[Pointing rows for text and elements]
--
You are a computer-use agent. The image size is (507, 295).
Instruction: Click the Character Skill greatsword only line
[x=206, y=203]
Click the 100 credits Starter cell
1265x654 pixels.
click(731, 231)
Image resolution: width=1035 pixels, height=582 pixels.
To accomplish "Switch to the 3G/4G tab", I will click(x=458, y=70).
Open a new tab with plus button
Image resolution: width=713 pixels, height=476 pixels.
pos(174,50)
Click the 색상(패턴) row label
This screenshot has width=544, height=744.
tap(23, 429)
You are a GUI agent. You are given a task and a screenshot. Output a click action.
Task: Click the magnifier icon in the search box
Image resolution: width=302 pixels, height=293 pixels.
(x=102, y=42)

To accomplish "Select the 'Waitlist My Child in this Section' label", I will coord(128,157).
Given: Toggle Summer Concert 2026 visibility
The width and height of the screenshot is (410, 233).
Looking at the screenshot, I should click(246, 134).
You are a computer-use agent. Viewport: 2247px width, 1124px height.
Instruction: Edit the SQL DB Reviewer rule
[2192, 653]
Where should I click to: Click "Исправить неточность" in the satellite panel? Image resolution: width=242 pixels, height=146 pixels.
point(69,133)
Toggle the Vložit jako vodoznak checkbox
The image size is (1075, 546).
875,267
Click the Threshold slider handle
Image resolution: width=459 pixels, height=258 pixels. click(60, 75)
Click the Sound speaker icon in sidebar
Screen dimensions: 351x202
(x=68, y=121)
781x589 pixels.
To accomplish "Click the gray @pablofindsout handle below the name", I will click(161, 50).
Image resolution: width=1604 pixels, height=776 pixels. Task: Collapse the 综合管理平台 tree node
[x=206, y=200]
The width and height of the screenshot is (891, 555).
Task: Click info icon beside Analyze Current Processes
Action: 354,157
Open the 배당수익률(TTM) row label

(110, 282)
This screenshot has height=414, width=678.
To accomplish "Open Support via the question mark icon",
--
Given instruction >>
Express every row above as a Markdown table with two columns, No. and Line, where No. gives the row's number and Line gives its text, leaving out blank rows.

Answer for the task >>
| No. | Line |
|---|---|
| 1 | You are a computer-use agent. The image size is (507, 295). |
| 2 | Instruction: Click the Character Skill greatsword only line |
| 3 | [x=206, y=203] |
| 4 | Click the 100 credits Starter cell |
| 5 | 1265x654 pixels. |
| 6 | click(731, 231) |
| 7 | Image resolution: width=1035 pixels, height=582 pixels. |
| 8 | To accomplish "Switch to the 3G/4G tab", I will click(x=458, y=70). |
| 9 | Open a new tab with plus button |
| 10 | Image resolution: width=713 pixels, height=476 pixels. |
| 11 | pos(174,50) |
| 12 | Click the 색상(패턴) row label |
| 13 | This screenshot has width=544, height=744. |
| 14 | tap(23, 429) |
| 15 | You are a GUI agent. You are given a task and a screenshot. Output a click action. |
| 16 | Task: Click the magnifier icon in the search box |
| 17 | Image resolution: width=302 pixels, height=293 pixels. |
| 18 | (x=102, y=42) |
| 19 | To accomplish "Select the 'Waitlist My Child in this Section' label", I will coord(128,157). |
| 20 | Given: Toggle Summer Concert 2026 visibility |
| 21 | The width and height of the screenshot is (410, 233). |
| 22 | Looking at the screenshot, I should click(246, 134). |
| 23 | You are a computer-use agent. Viewport: 2247px width, 1124px height. |
| 24 | Instruction: Edit the SQL DB Reviewer rule |
| 25 | [2192, 653] |
| 26 | Where should I click to: Click "Исправить неточность" in the satellite panel? Image resolution: width=242 pixels, height=146 pixels. |
| 27 | point(69,133) |
| 28 | Toggle the Vložit jako vodoznak checkbox |
| 29 | The image size is (1075, 546). |
| 30 | 875,267 |
| 31 | Click the Threshold slider handle |
| 32 | Image resolution: width=459 pixels, height=258 pixels. click(60, 75) |
| 33 | Click the Sound speaker icon in sidebar |
| 34 | Screen dimensions: 351x202 |
| 35 | (x=68, y=121) |
| 36 | 781x589 pixels. |
| 37 | To accomplish "Click the gray @pablofindsout handle below the name", I will click(161, 50). |
| 38 | Image resolution: width=1604 pixels, height=776 pixels. Task: Collapse the 综合管理平台 tree node |
| 39 | [x=206, y=200] |
| 40 | The width and height of the screenshot is (891, 555). |
| 41 | Task: Click info icon beside Analyze Current Processes |
| 42 | Action: 354,157 |
| 43 | Open the 배당수익률(TTM) row label |
| 44 | (110, 282) |
| 45 | This screenshot has height=414, width=678. |
| 46 | To accomplish "Open Support via the question mark icon", |